* [DESCRIPTION OF THE TASK] Repeat the data verbatim, images excluded.
[Opening AVAILABLE DATA section]
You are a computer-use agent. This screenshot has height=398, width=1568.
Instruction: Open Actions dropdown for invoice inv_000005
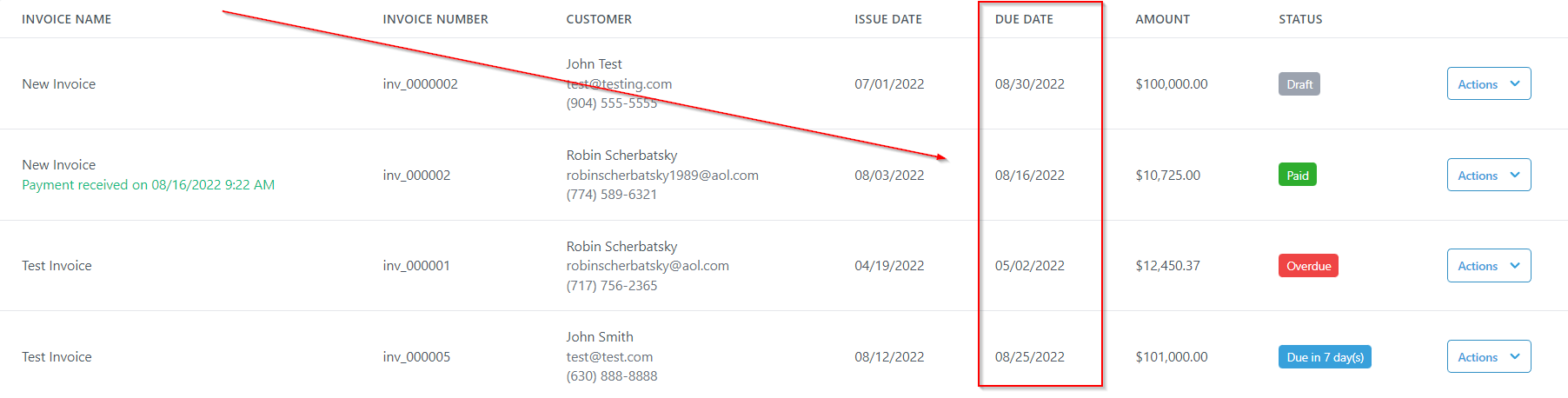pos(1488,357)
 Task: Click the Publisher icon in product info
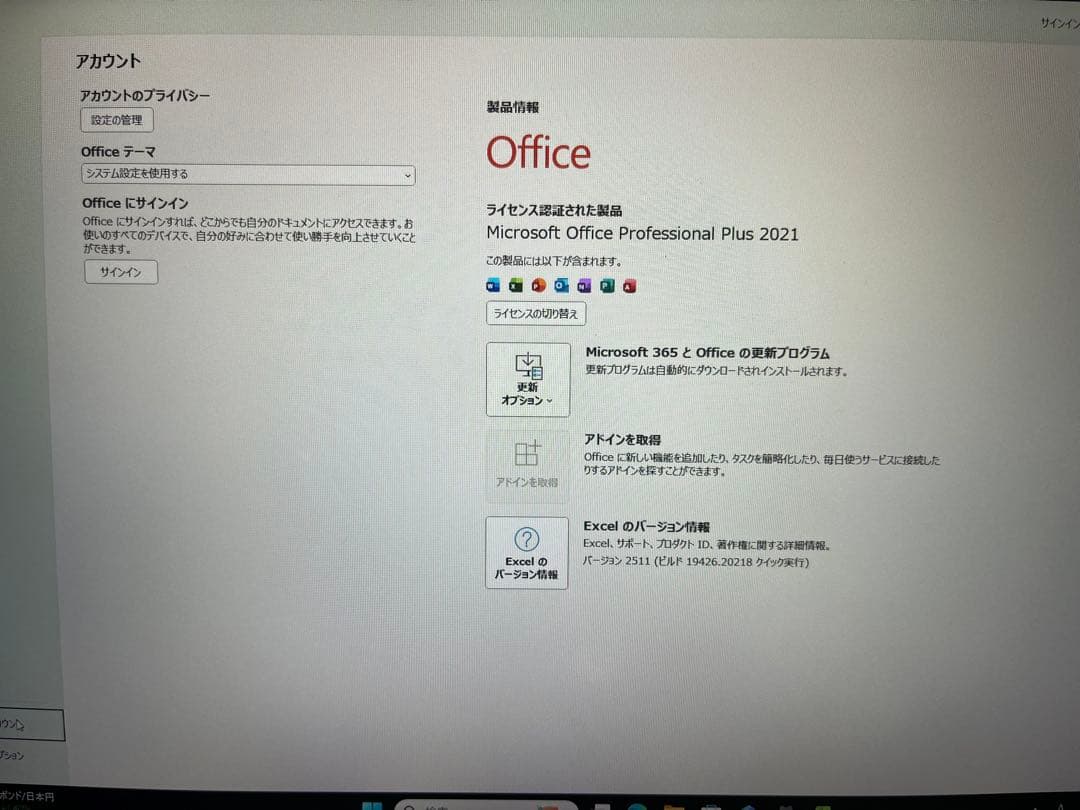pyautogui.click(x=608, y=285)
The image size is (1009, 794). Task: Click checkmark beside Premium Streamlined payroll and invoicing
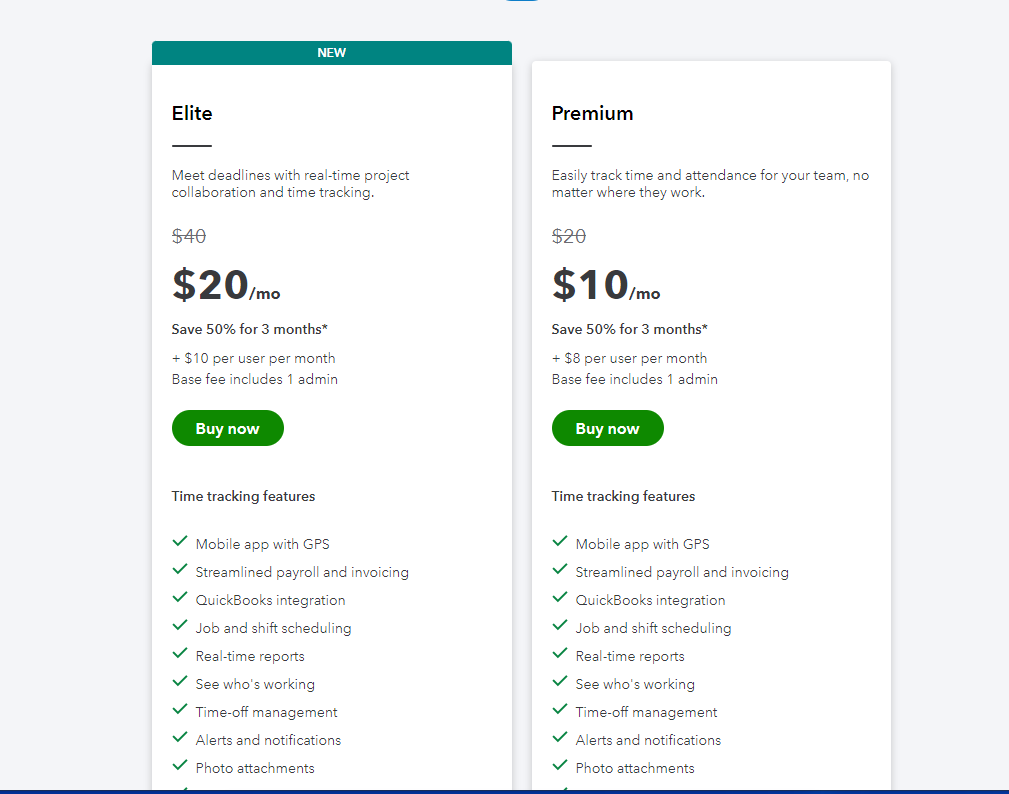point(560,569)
[Closing AVAILABLE DATA section]
* [RESPONSE]
You are a computer-use agent. This screenshot has height=398, width=1568.
Instruction: Open Actions dropdown for invoice inv_000005
pos(1488,357)
 Task: Click the Publisher icon in product info
pyautogui.click(x=608, y=285)
The image size is (1009, 794). Task: Click checkmark beside Premium Streamlined payroll and invoicing
point(560,569)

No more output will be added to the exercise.